Uniform electric field induced lateral migration of a sedimenting drop

TL;DR

This study analytically examines how a uniform electric field influences the sedimentation and lateral migration of a spherical drop in a viscous fluid, revealing conditions for controlled drop manipulation.

Contribution

The paper provides an analytical solution for drop motion under electric fields, highlighting the conditions for lateral migration based on electric and fluid properties.

Findings

Electric field causes asymmetric charge distribution affecting sedimentation velocity.

Lateral migration occurs when electric field is applied in multiple directions.

Drop manipulation can be achieved by tuning electric field and fluid properties.

Abstract

We investigate the motion of a sedimenting spherical drop in the presence of an applied uniform electric field in an otherwise arbitrary direction in the limit of low surface charge convection.

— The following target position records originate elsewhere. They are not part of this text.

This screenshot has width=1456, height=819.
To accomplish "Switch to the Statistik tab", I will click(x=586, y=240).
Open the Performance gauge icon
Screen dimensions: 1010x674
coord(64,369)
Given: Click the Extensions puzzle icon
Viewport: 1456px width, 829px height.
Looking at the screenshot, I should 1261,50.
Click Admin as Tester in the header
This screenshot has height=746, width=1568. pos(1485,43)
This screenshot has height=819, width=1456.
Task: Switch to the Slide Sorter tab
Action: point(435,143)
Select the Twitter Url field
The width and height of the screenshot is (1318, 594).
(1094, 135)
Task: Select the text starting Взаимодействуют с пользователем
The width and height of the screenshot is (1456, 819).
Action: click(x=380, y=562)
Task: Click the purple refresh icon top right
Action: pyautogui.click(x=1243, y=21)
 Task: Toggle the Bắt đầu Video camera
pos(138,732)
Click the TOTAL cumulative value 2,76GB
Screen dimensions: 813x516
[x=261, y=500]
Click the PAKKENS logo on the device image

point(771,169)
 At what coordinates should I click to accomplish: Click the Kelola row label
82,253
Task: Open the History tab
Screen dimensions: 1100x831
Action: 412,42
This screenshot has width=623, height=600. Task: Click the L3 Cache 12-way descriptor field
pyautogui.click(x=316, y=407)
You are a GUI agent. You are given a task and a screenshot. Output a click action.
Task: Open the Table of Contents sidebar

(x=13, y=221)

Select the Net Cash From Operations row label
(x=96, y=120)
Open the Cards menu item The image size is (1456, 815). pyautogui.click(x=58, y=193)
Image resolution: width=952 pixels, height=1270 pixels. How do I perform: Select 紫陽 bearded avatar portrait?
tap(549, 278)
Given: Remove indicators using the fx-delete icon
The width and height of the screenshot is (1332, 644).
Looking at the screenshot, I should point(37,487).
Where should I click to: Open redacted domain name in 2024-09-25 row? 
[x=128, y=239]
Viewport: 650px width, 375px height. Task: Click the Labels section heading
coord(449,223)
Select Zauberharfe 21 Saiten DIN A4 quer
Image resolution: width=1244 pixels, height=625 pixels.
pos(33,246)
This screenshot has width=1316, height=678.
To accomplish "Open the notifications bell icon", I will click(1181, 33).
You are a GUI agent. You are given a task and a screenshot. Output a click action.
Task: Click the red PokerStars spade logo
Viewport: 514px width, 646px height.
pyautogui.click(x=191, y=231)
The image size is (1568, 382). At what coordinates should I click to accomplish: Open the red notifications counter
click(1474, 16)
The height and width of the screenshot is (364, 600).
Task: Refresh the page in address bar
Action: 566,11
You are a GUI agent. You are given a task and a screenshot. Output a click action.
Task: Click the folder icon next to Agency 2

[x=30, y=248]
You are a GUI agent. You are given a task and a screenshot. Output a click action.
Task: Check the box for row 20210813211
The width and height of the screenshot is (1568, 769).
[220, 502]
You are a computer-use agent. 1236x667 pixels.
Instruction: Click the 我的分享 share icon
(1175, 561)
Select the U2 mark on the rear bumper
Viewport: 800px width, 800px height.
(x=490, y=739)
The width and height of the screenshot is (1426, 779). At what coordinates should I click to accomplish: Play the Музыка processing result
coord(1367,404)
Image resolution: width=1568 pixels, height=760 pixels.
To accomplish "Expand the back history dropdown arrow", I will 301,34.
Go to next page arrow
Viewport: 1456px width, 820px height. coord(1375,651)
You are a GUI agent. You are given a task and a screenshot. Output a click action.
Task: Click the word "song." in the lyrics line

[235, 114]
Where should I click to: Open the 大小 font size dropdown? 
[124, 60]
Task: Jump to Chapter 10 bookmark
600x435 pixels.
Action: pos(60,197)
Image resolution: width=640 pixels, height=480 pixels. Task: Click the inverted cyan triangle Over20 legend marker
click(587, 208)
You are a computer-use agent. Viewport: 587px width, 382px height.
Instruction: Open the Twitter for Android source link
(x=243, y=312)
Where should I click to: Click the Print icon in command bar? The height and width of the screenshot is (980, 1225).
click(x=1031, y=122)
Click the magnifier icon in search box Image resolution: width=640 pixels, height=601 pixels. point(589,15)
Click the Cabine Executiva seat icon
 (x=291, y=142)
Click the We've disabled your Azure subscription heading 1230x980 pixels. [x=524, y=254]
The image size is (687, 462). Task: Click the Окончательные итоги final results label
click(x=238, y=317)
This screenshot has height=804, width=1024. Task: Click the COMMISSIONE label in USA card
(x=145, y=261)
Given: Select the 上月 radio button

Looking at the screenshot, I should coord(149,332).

We analytically solve the electric potential in and around the leaky dielectric drop, and solve for the Stokesian velocity and pressure fields. We obtain the drop velocity through perturbations in powers of the electric Reynolds number which signifies the importance of the charge relaxation time scale as compared to the convective time scale. We show that in the presence of electric field either in the sedimenting direction or orthogonal to it, there is a change in the drop velocity only in the direction of sedimentation due to an asymmetric charge distribution in the same direction. However, in the presence of an electric field applied in both the directions, and depending on the permittivities and conductivities of the two fluids, we obtain a non-intuitive lateral migration of drop in addition to the buoyancy driven sedimentation. These dynamical features can be effectively used for manipulating drops in a controlled electro-fluidic environment.